● What is being asked
Every line from the one containing "Viewport: 1024px width, 768px" through the end of the listing below goes in the output, exactly and without pictures.

● Data
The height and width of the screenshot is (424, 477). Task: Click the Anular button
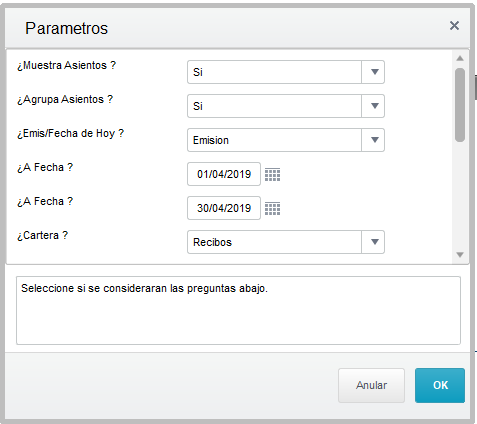pos(371,385)
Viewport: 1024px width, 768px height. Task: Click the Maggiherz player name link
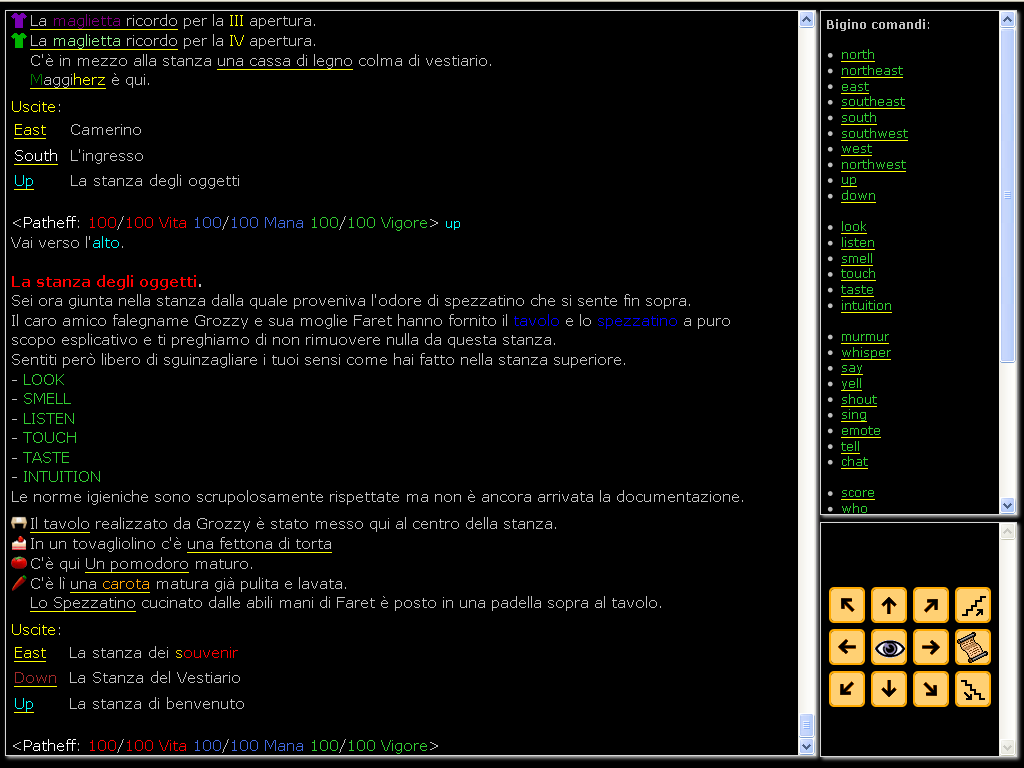67,79
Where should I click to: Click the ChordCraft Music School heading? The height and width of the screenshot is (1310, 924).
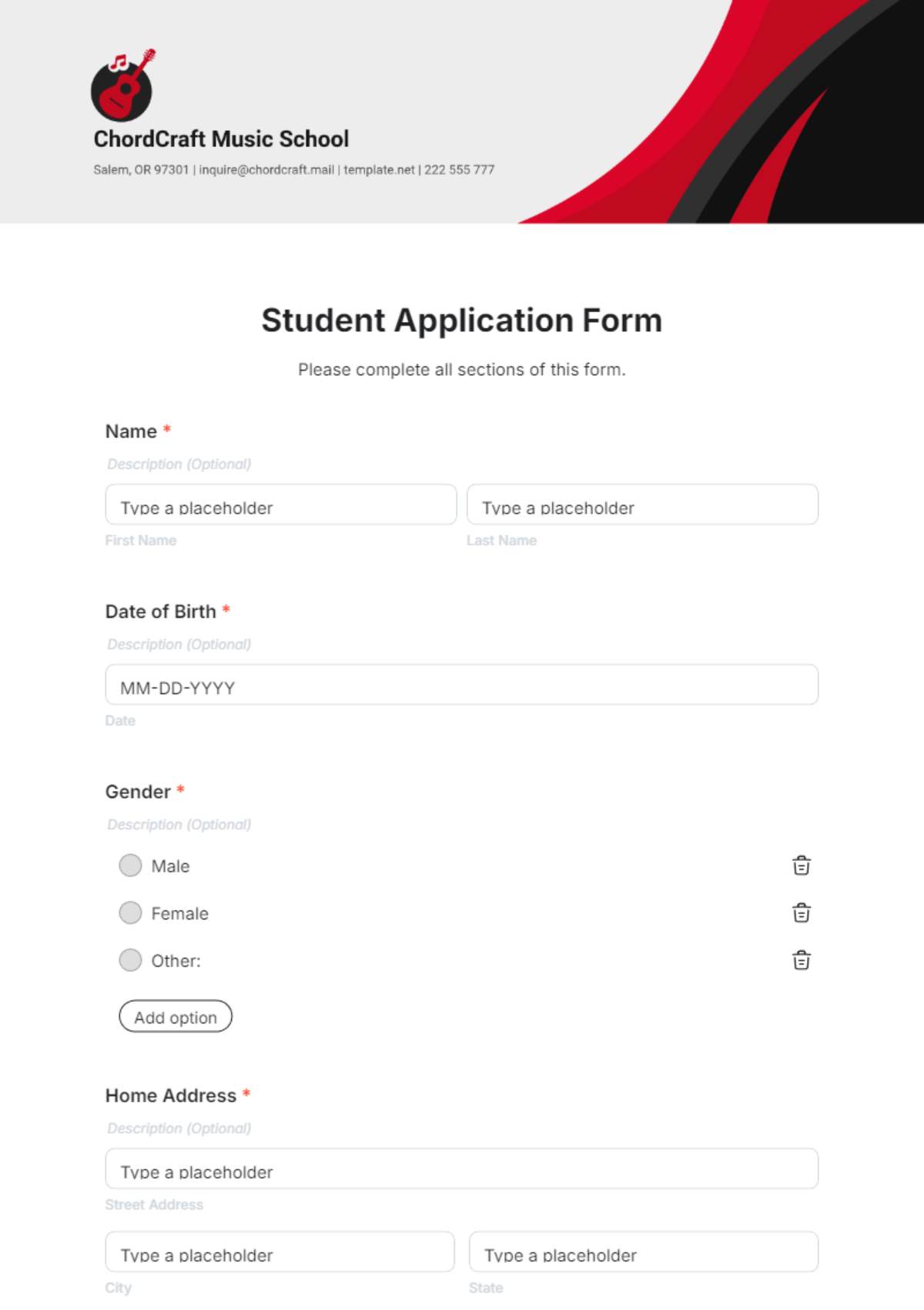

● Written response
Viewport: 1024px width, 768px height. Task: Click the Maggiherz player name link
67,79
Where should I click to: Click the ChordCraft Music School heading? The height and width of the screenshot is (1310, 924).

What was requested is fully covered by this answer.